Caso Manfio, Gentilini: «soliti comunisti». E la Caldato: «io linciata dal Pd»

Il Pd difende l’assessore e attacca: «Caldato poteva avvisare». Il leghista Conte: «il segretario comunale Paraluppi dov’era?»

Nel giro di ventiquattr’ore ore il caso svelato da Vvox.it della delibera illecita distillata dalla giunta comunale di Treviso si è trasformato in un vero e proprio affaire politico-amministrativo. Al di là della clamorosa marcia in dietro della giunta Manildo che annuncia di volere annullare quel provvedimento, la querelle si allarga. C’è la maggioranza del Pd che difende i suoi assessori. C’è l’ex consigliere di maggioranza Maristella Caldato che chiede chiarezza anche su altri aspetti. E c’è il consigliere d’opposizione Giancarlo Gentilini che spara a palle incatenate mentre dall’opposizione il Carroccio chiede lumi direttamente al sindaco Pd.

La prima a parlare oggi è la Caldato. Spiega di avere redatto «una interrogazione rivolta al primo cittadino, nella quale chiedo se sia vero o meno che in passato agli uffici comunali siano stati segnalati lavori abusivi proprio nel parco di Villa Margherita gestito dal gruppo “Gli Alcuni”», il quale vede al suo vertice i fratelli dell’assessore alla partecipazione, la piddina Liana Manfio. Caldato affonda parlando di eccessiva leggerezza da parte dell’assessore. Poi denuncia gli attacchi da lei patiti durante una recentissima riunione del circolo locale del Pd: «Diventa delitto di lesa maestà segnalare alle autorità competenti i comportamenti amministrativi scorretti ed illegittimi dell’amministrazione comunale… ed in particolar modo della Manfio. Un attacco vergognoso alla mia persona, farcito di insulti, derisioni, nonché di argomentazioni prive di fondamento giuridico, in cui la stessa Manfio, ha dimostrato di non comprendere la portata della norma da lei violata. Il teatrino della mia crocifissione ha visto la partecipazione attiva della consigliera Antonella Tocchetto, del consigliere Nicolò Rocco e dell’assessore alle finanze Alessandra Gazzola».

Sul versante Pd è laconico il commento rilasciatoci dal capogruppo a palazzo della Ragione, Giovanni Tonella, il quale preferisce attenersi «a quanto precisato dalla giunta con una nota ufficiale». Una stringata nota in cui si annunciava l’imminente annullamento «in autotutela della delibera» cui ha preso parte Manfio, che ha ammesso «la sua leggerezza» per un evidente – anche se poco rilevante, sostiene sempre l’assessore – conflitto di interesse. Più intraprendente è invece il consigliere Nicolò Rocco: «Manfio ha una storia personale fatta di onestà e trasparenza che dice tutto. Il fatto che la giunta sia pronta alle brevissime ad annullare quella delibera pone fine al problema già prima che si sia posto. Chi invece deve riflettere bene è proprio la Caldato. Avrebbe potuto avvisare chi di dovere senza tutto questo clamore. E per questo si è meritata tutte le critiche uscite dalla riunione del Pd cittadino».

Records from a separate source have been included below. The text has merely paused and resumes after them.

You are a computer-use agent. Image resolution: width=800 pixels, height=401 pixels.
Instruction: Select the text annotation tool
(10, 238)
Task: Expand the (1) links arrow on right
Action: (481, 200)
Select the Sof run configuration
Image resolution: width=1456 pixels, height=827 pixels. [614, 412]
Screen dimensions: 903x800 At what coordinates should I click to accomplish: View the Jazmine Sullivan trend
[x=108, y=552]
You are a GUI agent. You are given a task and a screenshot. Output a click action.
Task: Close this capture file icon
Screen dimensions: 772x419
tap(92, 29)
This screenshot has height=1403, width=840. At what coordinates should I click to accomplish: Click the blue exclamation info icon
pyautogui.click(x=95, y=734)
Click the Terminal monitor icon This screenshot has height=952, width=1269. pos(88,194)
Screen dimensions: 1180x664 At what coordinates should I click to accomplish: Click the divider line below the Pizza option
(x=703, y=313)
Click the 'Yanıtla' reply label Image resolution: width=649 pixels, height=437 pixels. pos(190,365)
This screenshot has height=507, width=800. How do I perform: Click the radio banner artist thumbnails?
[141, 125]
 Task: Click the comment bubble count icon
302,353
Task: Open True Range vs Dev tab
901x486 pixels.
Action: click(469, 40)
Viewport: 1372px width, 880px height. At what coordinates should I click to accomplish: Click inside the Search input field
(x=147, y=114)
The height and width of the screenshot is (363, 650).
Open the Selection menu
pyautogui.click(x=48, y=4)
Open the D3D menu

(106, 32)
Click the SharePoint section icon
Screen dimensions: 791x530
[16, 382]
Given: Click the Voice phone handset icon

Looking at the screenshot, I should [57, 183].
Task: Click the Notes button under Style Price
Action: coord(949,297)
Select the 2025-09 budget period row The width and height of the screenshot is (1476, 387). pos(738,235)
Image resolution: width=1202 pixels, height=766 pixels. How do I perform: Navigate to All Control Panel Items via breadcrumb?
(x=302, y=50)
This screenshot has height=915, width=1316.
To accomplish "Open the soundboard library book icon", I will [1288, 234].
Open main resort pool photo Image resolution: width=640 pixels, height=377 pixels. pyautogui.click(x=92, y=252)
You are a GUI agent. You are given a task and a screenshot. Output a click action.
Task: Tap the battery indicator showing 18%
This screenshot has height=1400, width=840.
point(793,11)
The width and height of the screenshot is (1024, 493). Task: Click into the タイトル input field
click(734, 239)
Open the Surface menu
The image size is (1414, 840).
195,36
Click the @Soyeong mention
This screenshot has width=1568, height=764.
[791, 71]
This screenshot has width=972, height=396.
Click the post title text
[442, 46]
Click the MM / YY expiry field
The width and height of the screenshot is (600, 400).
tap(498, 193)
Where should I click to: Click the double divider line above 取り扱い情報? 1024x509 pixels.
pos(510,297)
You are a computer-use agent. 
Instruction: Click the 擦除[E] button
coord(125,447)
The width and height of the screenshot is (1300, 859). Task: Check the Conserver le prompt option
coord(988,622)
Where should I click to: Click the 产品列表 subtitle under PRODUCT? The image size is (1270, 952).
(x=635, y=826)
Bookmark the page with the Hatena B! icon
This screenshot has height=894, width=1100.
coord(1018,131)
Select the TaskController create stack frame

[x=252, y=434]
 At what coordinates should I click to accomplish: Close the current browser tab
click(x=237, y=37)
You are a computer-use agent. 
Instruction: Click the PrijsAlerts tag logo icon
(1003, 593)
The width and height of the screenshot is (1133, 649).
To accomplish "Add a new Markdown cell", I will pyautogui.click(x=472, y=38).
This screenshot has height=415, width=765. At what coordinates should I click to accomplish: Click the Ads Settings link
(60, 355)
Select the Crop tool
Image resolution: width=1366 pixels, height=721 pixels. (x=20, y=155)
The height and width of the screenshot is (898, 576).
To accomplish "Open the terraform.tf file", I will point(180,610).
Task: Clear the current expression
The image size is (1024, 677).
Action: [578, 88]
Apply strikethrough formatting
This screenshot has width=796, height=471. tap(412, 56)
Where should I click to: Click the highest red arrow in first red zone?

A parlare c’è anche il Carroccio col capogruppo Mario Conte, che punta il dito anche sul segretario comunale: «È chiaro che Manildo sarà il primo a dovere riferire sull’accaduto. È un suo compito come lo è per Manfio. È altresì importante però che i dovuti chiarimenti giungano dal segretario comunale Otello Paraluppi cui per legge è demandato il compito, compito ben retribuito peraltro, del vaglio sugli gli atti della giunta affinché siano rispettosi delle norme». L’ex sindaco Giancarlo Gentilini (in foto), oggi consigliere comunale con una civica di centrodestra che porta il suo nome, va giù di sciabola: «Manfio ha votato quella delibera? Non mi meraviglio. È la politica comunista quella di aiutare parenti, fratelli e amici. È nella prassi della sinistra». Rimane poi da capire se la giunta abbia capito o meno, al momento di quel voto avvenuto il 25 gennaio, che la presenza di Manfio fosse contro legge. Lo sceriffo una sua idea in merito ce l’ha: «Lor signori fanno finta di non vedere. E se non ci fosse stato qualcuno a far deflagrare il caso, anzi ad innescar la mina, poco si sarebbe detto. Quei signori fanno tutto ciò che vogliono all’insaputa del popolo trevigiano». Il segretario Paraluppi avrebbe potuto essere più attento? «La morale è semplice – rimarca l’ex primo cittadino – nessuno sputa nel piatto in cui mangia».